As with every iteration of Office, there are multiple versions available; I’ve listed the most common ones below (and I’ve omitted the academic versions in this list).
1. Microsoft Office 2010 Starter Edition – this version of Office will be included only on new PC’s (e.g. the ones you buy from Dell, Best Buy or other large retailers). It is a scaled-down version of Office that is designed to replace Microsoft Works. In addition the Starter edition will be ad supported. The idea here is that this version of Office will be adequate for users who need only to work with basic office tasks. If you want more functionality or to remove the ads, you will need to upgrade to a higher version.
2. Microsoft Office 2010 Home and Student Edition – this version includes Word, Excel, Powerpoint and OneNote. It is for non-commercial use and the family pack allows for installation in up to three home PCs.
3. Microsoft Office 2010 Home and Business Edition – licensed for commercial use, this version includes all of the products listed above but adds Outlook. Note that OneNote 2007 was only available in Office 2007 Ultimate Edition or as a individual purchase.
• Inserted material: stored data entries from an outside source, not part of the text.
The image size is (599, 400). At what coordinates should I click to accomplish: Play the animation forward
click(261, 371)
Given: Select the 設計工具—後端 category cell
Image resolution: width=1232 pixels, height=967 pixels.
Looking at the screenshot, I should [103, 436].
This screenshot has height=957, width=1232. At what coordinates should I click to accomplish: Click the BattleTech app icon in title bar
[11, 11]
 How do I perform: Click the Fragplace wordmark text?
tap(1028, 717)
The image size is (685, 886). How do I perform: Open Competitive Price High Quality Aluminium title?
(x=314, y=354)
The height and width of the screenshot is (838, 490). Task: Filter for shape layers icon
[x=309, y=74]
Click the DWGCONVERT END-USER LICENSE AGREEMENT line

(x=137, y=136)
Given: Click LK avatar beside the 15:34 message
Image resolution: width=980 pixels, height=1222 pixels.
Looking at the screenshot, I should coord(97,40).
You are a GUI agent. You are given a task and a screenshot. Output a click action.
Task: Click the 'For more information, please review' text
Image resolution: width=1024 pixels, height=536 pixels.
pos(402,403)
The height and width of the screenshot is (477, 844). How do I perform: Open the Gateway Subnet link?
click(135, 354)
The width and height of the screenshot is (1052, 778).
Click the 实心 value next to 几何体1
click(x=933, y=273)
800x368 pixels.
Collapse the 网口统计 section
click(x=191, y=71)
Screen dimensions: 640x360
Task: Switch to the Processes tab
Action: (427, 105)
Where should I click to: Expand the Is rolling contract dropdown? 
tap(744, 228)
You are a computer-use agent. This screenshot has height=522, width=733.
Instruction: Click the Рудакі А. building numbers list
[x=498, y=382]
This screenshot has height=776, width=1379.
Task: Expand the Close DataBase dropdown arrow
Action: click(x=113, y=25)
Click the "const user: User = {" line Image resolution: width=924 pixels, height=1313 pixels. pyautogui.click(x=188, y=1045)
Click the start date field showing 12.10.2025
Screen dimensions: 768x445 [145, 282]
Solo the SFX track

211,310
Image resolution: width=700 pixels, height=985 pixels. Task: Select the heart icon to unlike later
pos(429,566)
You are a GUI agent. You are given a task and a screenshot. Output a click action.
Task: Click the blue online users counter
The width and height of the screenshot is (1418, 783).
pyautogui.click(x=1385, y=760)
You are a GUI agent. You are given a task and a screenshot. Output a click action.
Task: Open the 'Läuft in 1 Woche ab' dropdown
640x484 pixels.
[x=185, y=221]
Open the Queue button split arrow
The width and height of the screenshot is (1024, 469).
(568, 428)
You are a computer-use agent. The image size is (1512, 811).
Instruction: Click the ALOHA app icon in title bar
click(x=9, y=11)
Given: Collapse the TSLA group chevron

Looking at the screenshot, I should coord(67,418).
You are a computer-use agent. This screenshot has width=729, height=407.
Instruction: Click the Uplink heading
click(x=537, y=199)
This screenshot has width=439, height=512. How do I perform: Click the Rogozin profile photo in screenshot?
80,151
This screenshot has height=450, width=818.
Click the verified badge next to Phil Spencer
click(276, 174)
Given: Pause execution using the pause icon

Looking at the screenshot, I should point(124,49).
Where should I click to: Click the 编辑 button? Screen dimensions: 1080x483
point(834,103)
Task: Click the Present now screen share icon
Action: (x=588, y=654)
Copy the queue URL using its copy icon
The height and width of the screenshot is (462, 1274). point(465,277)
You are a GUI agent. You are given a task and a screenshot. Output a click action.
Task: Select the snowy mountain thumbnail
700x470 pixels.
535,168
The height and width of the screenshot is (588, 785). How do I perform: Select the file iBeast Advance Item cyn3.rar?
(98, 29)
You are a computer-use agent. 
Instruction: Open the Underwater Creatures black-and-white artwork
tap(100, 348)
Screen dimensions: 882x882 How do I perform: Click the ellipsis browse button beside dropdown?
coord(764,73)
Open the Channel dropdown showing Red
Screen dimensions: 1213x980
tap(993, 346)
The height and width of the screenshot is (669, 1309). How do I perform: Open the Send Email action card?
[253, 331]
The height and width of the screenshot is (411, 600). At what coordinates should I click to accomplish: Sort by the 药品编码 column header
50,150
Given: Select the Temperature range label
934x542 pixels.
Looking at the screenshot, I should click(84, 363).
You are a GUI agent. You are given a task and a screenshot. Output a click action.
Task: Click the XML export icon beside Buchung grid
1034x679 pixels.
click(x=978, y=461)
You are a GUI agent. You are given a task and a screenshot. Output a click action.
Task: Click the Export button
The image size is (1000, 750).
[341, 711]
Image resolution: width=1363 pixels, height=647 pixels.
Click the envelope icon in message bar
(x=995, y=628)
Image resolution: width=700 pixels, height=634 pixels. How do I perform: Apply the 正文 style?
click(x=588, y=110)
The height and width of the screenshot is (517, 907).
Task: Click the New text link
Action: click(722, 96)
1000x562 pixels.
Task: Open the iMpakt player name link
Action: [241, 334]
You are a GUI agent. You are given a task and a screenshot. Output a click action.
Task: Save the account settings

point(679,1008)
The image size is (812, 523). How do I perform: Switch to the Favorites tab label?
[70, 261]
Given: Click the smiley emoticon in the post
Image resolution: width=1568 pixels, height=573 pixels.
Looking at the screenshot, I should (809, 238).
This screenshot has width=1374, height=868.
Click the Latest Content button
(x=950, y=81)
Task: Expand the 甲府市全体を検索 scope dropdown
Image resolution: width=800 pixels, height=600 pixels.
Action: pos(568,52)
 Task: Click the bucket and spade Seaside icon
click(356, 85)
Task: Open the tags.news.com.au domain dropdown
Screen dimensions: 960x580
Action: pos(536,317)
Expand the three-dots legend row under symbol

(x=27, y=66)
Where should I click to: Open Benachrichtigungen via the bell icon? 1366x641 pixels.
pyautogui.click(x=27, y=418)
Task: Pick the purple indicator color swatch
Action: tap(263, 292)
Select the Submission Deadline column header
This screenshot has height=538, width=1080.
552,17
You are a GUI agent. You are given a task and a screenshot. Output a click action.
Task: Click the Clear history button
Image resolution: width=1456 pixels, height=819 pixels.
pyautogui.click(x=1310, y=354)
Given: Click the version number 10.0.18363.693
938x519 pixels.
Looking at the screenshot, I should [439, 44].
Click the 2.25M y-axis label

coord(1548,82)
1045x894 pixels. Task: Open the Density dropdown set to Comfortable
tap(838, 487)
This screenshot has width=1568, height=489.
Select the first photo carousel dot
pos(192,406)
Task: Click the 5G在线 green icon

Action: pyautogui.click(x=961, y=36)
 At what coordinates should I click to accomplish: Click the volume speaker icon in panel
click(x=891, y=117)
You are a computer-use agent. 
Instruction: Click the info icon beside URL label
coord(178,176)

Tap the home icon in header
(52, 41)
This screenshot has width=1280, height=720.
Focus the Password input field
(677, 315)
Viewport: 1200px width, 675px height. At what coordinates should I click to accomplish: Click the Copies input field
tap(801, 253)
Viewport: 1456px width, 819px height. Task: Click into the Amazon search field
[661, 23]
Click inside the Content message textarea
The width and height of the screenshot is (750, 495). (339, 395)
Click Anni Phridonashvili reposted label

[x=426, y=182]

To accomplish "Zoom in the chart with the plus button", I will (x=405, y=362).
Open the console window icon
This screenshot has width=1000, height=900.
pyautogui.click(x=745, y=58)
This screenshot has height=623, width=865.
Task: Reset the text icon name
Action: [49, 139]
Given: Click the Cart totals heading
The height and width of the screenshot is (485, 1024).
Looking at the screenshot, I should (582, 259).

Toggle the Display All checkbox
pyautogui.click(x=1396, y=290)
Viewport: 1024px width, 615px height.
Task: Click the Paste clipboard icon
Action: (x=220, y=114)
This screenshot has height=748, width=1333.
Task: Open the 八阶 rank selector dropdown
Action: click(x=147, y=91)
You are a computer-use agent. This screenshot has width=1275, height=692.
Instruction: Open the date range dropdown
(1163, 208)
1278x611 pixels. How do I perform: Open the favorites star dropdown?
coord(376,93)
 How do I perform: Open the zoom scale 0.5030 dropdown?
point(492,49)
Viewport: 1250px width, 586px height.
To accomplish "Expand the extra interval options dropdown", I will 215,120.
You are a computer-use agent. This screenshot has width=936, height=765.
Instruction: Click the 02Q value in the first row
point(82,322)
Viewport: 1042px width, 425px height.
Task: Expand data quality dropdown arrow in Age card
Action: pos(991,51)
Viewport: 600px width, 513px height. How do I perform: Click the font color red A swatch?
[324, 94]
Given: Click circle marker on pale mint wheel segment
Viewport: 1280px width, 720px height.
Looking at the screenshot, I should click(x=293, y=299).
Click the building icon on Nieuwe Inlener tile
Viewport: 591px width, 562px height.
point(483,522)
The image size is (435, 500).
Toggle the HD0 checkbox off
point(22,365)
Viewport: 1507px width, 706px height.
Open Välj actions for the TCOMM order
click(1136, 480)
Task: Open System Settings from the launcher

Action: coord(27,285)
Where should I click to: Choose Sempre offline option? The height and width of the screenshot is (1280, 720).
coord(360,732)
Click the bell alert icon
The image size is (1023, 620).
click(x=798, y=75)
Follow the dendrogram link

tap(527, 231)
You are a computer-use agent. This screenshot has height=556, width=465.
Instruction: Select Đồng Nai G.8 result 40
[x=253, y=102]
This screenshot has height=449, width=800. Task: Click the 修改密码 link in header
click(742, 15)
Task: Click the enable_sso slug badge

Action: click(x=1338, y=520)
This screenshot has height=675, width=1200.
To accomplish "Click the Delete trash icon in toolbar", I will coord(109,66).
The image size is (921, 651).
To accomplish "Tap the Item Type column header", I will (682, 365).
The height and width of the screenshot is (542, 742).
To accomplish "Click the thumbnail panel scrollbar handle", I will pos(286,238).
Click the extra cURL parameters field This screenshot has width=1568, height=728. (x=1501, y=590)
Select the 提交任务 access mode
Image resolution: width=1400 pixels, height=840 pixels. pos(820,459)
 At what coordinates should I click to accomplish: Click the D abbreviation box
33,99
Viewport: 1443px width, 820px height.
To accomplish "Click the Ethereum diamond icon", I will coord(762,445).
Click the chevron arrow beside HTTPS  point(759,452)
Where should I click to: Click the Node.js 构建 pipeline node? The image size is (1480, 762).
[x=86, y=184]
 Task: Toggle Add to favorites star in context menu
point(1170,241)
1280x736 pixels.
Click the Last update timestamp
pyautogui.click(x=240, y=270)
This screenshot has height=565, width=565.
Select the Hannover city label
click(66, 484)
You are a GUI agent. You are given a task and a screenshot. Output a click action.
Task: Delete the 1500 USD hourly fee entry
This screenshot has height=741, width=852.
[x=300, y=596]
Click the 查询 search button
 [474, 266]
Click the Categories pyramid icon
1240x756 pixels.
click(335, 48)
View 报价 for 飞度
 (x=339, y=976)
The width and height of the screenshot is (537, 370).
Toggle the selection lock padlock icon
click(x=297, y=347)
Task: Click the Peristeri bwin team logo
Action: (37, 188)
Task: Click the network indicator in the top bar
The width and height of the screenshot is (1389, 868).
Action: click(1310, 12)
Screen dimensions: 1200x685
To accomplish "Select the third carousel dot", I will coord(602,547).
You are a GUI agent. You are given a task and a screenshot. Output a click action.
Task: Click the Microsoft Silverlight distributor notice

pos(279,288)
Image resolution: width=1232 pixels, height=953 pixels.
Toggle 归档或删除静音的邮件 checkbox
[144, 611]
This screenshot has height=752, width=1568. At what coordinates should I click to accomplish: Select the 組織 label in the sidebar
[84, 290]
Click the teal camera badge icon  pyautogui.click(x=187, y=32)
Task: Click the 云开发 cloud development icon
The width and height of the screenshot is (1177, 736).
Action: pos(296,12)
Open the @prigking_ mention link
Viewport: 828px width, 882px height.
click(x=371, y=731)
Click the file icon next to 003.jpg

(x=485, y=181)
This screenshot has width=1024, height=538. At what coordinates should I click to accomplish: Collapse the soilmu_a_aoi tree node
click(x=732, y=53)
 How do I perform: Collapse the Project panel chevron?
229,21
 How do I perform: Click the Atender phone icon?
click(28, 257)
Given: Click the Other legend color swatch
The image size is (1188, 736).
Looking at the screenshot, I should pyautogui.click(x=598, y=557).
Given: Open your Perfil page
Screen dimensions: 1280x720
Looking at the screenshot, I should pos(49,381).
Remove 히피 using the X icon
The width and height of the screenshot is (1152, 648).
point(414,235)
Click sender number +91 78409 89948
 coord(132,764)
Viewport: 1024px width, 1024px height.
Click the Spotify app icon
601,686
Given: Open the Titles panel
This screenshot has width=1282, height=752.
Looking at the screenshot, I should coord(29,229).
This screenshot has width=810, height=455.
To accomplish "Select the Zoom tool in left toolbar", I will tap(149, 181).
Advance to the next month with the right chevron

Office 2010 products will be available as boxed retail products with a DVD, or downloadable with a product key card. At this point the basic understanding is that the retail boxed DVD version will allow users to install the software on two computers (one desktop and one laptop owned/used by the same person). The product key card is less expensive than the boxed DVD version, but some confusion about licensing has emerged. It appears that this version is slated for use on a single machine — but questions have arisen over installation issues — such as will you be able to install this version if you purchase a new computer and want to install it on the new computer (and of course erase it from the old one)? And will you be able to reinstall windows and then reinstall this version on your reinstalled machine? (As a basis of comparison, I recall that with Adobe CS3 products, you were allowed to activate the software on two computers — a laptop and a desktop — but that you had the ability to deactivate the software prior to reinstalls or moving machines). So before your purchase either version of Office, I would make sure you clearly understand the licensing and wait until Microsoft makes it clear how licensing will work.
Getting Office 2010
The two most common ways that people will get Office 2010 is either through the purchase of a new computer that has Office preinstalled, or via retail box purchase. Note that there will be no upgrade versions available for Office 2010. This new pricing scheme presents a problem for many users who are using older versions of Office (even 2007) who don’t fee like plunking down $150 or $280 for the two major versions of the product. Microsoft is currently offering a special whereby if you purchase Office 2007 in the near future (check the dates) then they will give you a free upgrade to Office 2010. Otherwise there seems to be no way to upgrade and you will need to purchase a full version if you don’t wind up getting Office 2010 with the purchase of a new machine.